Given request:
Will you copy all of the records below word for word, keeping every line in its original order?

Input for this task:
— start —

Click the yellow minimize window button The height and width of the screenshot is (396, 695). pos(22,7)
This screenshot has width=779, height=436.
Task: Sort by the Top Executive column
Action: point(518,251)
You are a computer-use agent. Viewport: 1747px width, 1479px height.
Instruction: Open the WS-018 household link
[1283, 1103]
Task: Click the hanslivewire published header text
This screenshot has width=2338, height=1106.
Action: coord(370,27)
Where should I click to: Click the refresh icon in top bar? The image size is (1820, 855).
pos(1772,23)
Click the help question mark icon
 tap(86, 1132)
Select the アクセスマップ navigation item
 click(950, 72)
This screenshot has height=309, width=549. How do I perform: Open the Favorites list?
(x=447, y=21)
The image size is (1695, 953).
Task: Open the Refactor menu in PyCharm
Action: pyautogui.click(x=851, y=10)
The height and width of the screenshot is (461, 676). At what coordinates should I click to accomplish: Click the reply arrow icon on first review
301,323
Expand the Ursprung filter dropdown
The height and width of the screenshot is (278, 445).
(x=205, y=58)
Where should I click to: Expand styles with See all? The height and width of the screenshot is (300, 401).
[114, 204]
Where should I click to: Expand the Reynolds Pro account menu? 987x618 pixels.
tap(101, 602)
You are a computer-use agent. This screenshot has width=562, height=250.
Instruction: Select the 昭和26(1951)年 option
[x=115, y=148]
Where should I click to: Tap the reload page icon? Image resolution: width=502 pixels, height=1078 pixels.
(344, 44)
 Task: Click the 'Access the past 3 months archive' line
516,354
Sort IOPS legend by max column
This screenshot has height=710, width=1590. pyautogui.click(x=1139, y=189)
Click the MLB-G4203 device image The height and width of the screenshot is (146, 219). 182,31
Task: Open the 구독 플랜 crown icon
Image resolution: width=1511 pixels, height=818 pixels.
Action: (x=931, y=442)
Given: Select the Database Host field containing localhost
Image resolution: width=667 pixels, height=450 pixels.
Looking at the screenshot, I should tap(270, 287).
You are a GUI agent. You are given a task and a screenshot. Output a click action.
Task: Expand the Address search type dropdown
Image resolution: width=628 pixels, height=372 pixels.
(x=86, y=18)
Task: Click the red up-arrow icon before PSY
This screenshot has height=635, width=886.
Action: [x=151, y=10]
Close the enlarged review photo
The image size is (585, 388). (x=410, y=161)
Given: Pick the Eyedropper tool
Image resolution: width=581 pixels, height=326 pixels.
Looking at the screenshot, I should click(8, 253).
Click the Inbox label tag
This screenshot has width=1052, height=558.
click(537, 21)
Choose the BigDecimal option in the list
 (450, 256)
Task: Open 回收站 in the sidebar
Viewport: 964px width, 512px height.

— end —

Output of the exercise:
Click the yellow minimize window button The height and width of the screenshot is (396, 695). pos(22,7)
This screenshot has width=779, height=436.
Task: Sort by the Top Executive column
Action: point(518,251)
You are a computer-use agent. Viewport: 1747px width, 1479px height.
Instruction: Open the WS-018 household link
[1283, 1103]
Task: Click the hanslivewire published header text
This screenshot has width=2338, height=1106.
Action: coord(370,27)
Where should I click to: Click the refresh icon in top bar? The image size is (1820, 855).
pos(1772,23)
Click the help question mark icon
 tap(86, 1132)
Select the アクセスマップ navigation item
 click(950, 72)
This screenshot has height=309, width=549. How do I perform: Open the Favorites list?
(x=447, y=21)
The image size is (1695, 953).
Task: Open the Refactor menu in PyCharm
Action: pyautogui.click(x=851, y=10)
The height and width of the screenshot is (461, 676). At what coordinates should I click to accomplish: Click the reply arrow icon on first review
301,323
Expand the Ursprung filter dropdown
The height and width of the screenshot is (278, 445).
(x=205, y=58)
Where should I click to: Expand styles with See all? The height and width of the screenshot is (300, 401).
[114, 204]
Where should I click to: Expand the Reynolds Pro account menu? 987x618 pixels.
tap(101, 602)
You are a computer-use agent. This screenshot has width=562, height=250.
Instruction: Select the 昭和26(1951)年 option
[x=115, y=148]
Where should I click to: Tap the reload page icon? Image resolution: width=502 pixels, height=1078 pixels.
(344, 44)
 Task: Click the 'Access the past 3 months archive' line
516,354
Sort IOPS legend by max column
This screenshot has height=710, width=1590. pyautogui.click(x=1139, y=189)
Click the MLB-G4203 device image The height and width of the screenshot is (146, 219). 182,31
Task: Open the 구독 플랜 crown icon
Image resolution: width=1511 pixels, height=818 pixels.
Action: (x=931, y=442)
Given: Select the Database Host field containing localhost
Image resolution: width=667 pixels, height=450 pixels.
Looking at the screenshot, I should tap(270, 287).
You are a GUI agent. You are given a task and a screenshot. Output a click action.
Task: Expand the Address search type dropdown
Image resolution: width=628 pixels, height=372 pixels.
(x=86, y=18)
Task: Click the red up-arrow icon before PSY
This screenshot has height=635, width=886.
Action: [x=151, y=10]
Close the enlarged review photo
The image size is (585, 388). (x=410, y=161)
Given: Pick the Eyedropper tool
Image resolution: width=581 pixels, height=326 pixels.
Looking at the screenshot, I should click(8, 253).
Click the Inbox label tag
This screenshot has width=1052, height=558.
click(537, 21)
Choose the BigDecimal option in the list
 (450, 256)
Task: Open 回收站 in the sidebar
Viewport: 964px width, 512px height.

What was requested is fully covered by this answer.